Dataset excerpts
===============
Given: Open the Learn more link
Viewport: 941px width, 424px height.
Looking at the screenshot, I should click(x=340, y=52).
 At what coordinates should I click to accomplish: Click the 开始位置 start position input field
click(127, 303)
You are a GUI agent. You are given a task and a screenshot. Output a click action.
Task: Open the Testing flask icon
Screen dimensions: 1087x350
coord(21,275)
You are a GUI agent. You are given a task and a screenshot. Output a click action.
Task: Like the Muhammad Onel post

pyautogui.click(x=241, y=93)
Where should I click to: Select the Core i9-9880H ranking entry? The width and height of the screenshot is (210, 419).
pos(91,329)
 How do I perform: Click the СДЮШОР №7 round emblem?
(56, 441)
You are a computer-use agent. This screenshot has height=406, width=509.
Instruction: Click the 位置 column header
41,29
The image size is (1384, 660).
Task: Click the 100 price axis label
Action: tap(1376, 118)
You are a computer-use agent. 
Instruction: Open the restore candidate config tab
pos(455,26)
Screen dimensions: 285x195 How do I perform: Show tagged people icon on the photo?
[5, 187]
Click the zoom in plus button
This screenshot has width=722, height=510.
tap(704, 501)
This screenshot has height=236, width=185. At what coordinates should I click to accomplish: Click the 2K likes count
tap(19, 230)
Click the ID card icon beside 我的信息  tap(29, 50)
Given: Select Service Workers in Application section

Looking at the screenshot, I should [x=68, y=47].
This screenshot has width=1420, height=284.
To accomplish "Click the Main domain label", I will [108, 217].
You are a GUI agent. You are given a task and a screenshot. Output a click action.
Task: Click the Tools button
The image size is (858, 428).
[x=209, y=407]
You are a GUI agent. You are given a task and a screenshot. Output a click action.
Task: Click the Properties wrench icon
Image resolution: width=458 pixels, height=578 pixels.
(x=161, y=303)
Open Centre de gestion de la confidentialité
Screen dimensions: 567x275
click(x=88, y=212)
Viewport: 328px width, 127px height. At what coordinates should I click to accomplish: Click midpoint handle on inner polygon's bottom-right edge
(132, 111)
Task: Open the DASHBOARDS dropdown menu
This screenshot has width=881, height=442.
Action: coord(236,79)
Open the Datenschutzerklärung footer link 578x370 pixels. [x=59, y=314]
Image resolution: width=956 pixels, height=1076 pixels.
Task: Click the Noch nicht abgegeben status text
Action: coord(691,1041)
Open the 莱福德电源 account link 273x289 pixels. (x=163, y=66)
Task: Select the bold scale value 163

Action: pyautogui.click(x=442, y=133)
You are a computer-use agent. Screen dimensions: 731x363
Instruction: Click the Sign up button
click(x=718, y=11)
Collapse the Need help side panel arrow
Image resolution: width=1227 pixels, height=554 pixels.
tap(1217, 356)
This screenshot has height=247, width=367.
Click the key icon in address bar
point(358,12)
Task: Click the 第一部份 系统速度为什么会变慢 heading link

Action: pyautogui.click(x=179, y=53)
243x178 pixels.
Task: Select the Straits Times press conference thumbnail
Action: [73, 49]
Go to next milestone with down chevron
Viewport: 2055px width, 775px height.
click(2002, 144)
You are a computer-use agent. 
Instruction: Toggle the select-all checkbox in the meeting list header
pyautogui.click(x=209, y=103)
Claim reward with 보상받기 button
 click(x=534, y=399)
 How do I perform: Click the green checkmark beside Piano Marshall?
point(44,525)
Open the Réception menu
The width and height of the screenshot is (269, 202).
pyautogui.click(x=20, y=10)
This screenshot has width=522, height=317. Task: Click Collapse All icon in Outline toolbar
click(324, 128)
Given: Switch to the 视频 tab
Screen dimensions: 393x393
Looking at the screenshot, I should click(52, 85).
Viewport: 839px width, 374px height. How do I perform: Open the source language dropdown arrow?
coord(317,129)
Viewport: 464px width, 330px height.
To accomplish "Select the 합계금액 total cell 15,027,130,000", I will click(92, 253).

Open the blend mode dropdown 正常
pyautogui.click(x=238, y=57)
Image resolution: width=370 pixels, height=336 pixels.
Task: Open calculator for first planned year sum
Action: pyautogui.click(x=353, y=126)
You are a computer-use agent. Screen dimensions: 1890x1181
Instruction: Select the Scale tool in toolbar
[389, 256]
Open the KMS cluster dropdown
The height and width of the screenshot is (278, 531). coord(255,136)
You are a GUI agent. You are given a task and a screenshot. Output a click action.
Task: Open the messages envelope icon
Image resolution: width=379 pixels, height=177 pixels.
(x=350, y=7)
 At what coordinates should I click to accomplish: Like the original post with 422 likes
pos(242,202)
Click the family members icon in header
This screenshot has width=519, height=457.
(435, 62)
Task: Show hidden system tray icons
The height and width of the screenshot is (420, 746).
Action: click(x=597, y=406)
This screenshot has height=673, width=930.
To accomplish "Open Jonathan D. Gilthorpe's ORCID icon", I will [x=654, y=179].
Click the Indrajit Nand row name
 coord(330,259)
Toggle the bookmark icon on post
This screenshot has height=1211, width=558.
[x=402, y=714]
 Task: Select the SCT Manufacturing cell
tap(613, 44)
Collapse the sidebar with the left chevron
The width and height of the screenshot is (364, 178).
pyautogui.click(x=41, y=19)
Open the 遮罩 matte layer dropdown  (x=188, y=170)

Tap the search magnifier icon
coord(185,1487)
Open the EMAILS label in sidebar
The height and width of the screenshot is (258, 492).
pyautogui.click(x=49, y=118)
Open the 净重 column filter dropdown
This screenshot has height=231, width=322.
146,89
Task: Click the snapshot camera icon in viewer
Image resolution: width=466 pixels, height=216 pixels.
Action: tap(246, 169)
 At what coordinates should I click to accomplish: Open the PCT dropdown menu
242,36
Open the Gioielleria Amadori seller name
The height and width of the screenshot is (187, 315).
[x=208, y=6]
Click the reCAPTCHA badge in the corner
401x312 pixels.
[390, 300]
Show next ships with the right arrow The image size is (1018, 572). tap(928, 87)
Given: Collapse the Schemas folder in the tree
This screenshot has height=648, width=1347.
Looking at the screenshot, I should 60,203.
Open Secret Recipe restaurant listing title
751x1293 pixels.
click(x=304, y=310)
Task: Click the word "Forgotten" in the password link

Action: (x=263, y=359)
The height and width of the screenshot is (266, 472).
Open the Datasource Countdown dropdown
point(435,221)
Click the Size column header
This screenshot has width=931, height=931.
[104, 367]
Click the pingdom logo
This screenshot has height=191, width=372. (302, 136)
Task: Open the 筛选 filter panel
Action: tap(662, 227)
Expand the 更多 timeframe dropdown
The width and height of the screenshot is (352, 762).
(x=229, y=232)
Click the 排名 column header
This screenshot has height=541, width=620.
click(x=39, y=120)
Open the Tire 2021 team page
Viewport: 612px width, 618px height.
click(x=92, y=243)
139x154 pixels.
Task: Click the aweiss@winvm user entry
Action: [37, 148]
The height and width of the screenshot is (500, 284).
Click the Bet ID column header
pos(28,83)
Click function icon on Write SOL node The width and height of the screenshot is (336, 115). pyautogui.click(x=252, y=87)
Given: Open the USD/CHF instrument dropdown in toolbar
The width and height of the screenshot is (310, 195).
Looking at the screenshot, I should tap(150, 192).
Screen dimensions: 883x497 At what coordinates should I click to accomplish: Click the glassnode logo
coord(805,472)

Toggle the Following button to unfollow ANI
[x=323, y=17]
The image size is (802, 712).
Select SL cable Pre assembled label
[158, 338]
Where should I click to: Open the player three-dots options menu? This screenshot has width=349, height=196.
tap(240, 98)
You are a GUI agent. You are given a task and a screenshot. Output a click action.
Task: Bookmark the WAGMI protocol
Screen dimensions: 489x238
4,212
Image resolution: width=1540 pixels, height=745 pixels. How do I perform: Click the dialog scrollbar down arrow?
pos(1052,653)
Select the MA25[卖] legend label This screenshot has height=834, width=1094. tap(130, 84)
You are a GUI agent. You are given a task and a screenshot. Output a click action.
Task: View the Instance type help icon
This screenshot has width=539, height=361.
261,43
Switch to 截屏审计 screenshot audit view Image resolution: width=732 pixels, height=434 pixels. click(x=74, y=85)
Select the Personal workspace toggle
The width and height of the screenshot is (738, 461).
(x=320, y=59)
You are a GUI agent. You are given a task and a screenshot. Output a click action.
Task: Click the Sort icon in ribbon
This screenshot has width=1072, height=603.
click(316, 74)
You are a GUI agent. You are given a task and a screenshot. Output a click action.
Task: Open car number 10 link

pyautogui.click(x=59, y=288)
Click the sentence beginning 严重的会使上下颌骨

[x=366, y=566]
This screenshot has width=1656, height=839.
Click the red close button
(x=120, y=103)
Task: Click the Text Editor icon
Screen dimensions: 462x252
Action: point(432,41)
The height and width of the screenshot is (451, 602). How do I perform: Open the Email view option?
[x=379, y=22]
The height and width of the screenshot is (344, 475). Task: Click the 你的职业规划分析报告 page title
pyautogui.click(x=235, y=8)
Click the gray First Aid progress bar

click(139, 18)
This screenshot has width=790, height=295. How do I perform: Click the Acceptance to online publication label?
===============
Task to complete → Beginning with the line that has "At what coordinates should I click to accomplish: Open" and ending with the line that has "Click the Size column header", set down the lines above exactly and include no others.

Response →
 At what coordinates should I click to accomplish: Open the PCT dropdown menu
242,36
Open the Gioielleria Amadori seller name
The height and width of the screenshot is (187, 315).
[x=208, y=6]
Click the reCAPTCHA badge in the corner
401x312 pixels.
[390, 300]
Show next ships with the right arrow The image size is (1018, 572). tap(928, 87)
Given: Collapse the Schemas folder in the tree
This screenshot has height=648, width=1347.
Looking at the screenshot, I should 60,203.
Open Secret Recipe restaurant listing title
751x1293 pixels.
click(x=304, y=310)
Task: Click the word "Forgotten" in the password link

Action: (x=263, y=359)
The height and width of the screenshot is (266, 472).
Open the Datasource Countdown dropdown
point(435,221)
Click the Size column header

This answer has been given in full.